* _Assigned task_
Each line below should be set down again unchanged.

* _Records shown_
__________

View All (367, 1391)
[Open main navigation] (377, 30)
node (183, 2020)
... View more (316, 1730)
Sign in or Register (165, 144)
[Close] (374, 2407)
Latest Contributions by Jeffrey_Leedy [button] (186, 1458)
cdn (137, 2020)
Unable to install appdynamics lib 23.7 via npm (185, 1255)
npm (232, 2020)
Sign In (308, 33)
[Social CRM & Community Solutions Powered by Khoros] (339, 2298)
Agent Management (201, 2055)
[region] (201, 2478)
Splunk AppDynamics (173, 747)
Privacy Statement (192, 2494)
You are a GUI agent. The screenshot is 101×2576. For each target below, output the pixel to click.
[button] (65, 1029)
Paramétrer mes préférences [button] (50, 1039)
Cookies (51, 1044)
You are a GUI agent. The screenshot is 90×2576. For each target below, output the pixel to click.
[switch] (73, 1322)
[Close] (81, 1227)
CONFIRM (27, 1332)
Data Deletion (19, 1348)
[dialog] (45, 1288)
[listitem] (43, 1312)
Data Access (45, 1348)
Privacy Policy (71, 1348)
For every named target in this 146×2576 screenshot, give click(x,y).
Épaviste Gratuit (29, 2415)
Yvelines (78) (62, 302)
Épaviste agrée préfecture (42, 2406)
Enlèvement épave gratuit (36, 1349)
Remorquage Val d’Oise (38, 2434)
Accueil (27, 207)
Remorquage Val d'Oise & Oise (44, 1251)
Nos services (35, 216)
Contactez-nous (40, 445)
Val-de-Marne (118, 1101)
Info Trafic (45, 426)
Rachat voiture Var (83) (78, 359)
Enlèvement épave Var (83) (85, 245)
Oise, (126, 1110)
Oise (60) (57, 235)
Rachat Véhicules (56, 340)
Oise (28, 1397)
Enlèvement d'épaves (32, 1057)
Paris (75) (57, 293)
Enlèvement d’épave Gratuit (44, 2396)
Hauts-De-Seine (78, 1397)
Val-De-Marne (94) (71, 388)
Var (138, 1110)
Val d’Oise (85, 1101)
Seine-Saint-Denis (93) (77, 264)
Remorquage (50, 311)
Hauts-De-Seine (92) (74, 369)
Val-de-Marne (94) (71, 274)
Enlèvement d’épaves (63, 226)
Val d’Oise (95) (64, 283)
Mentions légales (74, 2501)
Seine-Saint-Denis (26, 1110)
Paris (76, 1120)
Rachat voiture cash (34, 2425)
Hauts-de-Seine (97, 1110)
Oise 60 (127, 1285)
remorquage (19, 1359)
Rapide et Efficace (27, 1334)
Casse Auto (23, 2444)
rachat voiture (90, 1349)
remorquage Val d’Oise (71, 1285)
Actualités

__________

* _Response to the task_
View All (367, 1391)
[Open main navigation] (377, 30)
node (183, 2020)
... View more (316, 1730)
Sign in or Register (165, 144)
[Close] (374, 2407)
Latest Contributions by Jeffrey_Leedy [button] (186, 1458)
cdn (137, 2020)
Unable to install appdynamics lib 23.7 via npm (185, 1255)
npm (232, 2020)
Sign In (308, 33)
[Social CRM & Community Solutions Powered by Khoros] (339, 2298)
Agent Management (201, 2055)
[region] (201, 2478)
Splunk AppDynamics (173, 747)
Privacy Statement (192, 2494)
You are a GUI agent. The screenshot is 101×2576. For each target below, output the pixel to click.
[button] (65, 1029)
Paramétrer mes préférences [button] (50, 1039)
Cookies (51, 1044)
You are a GUI agent. The screenshot is 90×2576. For each target below, output the pixel to click.
[switch] (73, 1322)
[Close] (81, 1227)
CONFIRM (27, 1332)
Data Deletion (19, 1348)
[dialog] (45, 1288)
[listitem] (43, 1312)
Data Access (45, 1348)
Privacy Policy (71, 1348)
For every named target in this 146×2576 screenshot, give click(x,y).
Épaviste Gratuit (29, 2415)
Yvelines (78) (62, 302)
Épaviste agrée préfecture (42, 2406)
Enlèvement épave gratuit (36, 1349)
Remorquage Val d’Oise (38, 2434)
Accueil (27, 207)
Remorquage Val d'Oise & Oise (44, 1251)
Nos services (35, 216)
Contactez-nous (40, 445)
Val-de-Marne (118, 1101)
Info Trafic (45, 426)
Rachat voiture Var (83) (78, 359)
Enlèvement épave Var (83) (85, 245)
Oise, (126, 1110)
Oise (60) (57, 235)
Rachat Véhicules (56, 340)
Oise (28, 1397)
Enlèvement d'épaves (32, 1057)
Paris (75) (57, 293)
Enlèvement d’épave Gratuit (44, 2396)
Hauts-De-Seine (78, 1397)
Val-De-Marne (94) (71, 388)
Var (138, 1110)
Val d’Oise (85, 1101)
Seine-Saint-Denis (93) (77, 264)
Remorquage (50, 311)
Hauts-De-Seine (92) (74, 369)
Val-de-Marne (94) (71, 274)
Enlèvement d’épaves (63, 226)
Val d’Oise (95) (64, 283)
Mentions légales (74, 2501)
Seine-Saint-Denis (26, 1110)
Paris (76, 1120)
Rachat voiture cash (34, 2425)
Hauts-de-Seine (97, 1110)
Oise 60 (127, 1285)
remorquage (19, 1359)
Rapide et Efficace (27, 1334)
Casse Auto (23, 2444)
rachat voiture (90, 1349)
remorquage Val d’Oise (71, 1285)
Actualités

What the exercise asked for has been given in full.